Black people can't get Uber drivers to pick them up, and women have drivers who want to pick them up too much

Uber, Lyft and similar ridesharing apps aren't the solution

By Matthew Rozsa

Staff Writer

Published October 31, 2016 4:46PM (EDT)

 (AP)
(AP)

A new study published Monday by the Massachusetts Institute of Technology finds that racial and gender discrimination are rampant among Uber, Lyft, and Flywheel drivers.

The study, which studied the behavior of UberX, Lyft, and Flywheel drivers in Seattle and Boston, appeared on the National Bureau of Economic Research's website. It involved nearly 1,500 rides across both cities.

It found that male customers with names that sounded African-American were more than twice as likely to have their rides canceled by the drivers than their white counterparts (11.2 percent to 4.5 percent), while women with African-American names were nearly twice as likely to experience that outcome than white women (8.4 percent to 5.4 percent). In areas with low population densities, the cancellation rate for African Americans skyrocketed to 15.7 percent —three times that of white males.

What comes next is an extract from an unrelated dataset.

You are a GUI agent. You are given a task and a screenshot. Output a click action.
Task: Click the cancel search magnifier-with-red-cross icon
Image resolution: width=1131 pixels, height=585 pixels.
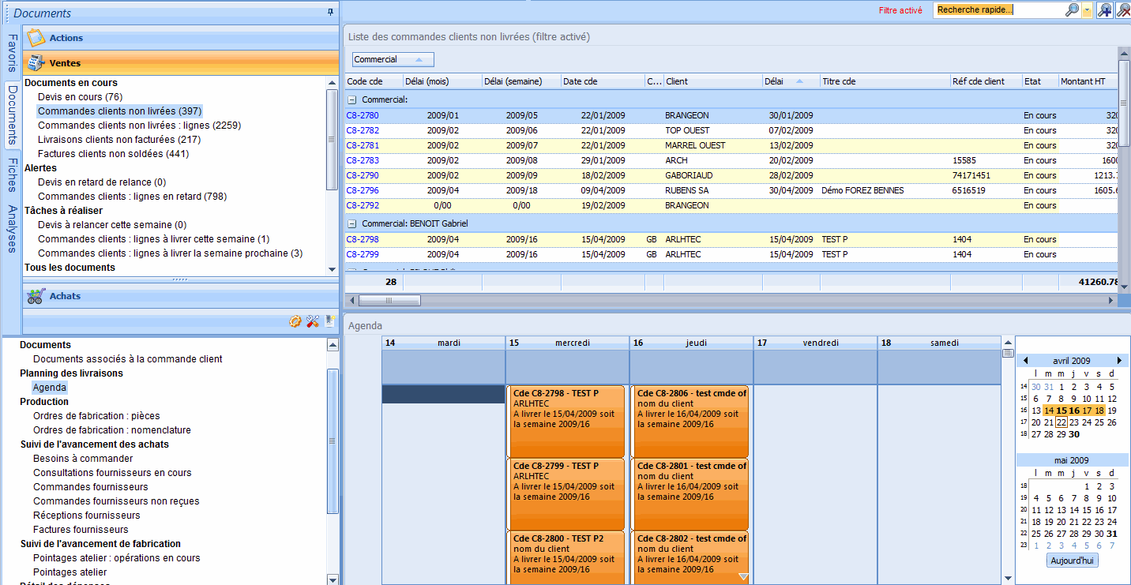[1125, 9]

Similarly, black customers in Seattle could expect to wait an average of 8 percent longer than white customers in terms of overall time. Women in Boston were driven an average of 6 percent further than men. Both women and African-Americans in general had to face slightly longer and often more expensive rides as a result of drivers either choosing longer routes or simply taking more time during the ride itself.

Many of the female students in Boston also reported that drivers tended to take up more time forcing conversation with them, with the researcher observing that the motive "appears to be a combination of profiteering and flirting to a captive audience." Even though the routes were pre-planned to not exceed a mile or two (and thus limit the study's cost), male drivers frequently took female drivers on much longer rides, with one participant recalling a driver going through the same intersection three time during a single trip.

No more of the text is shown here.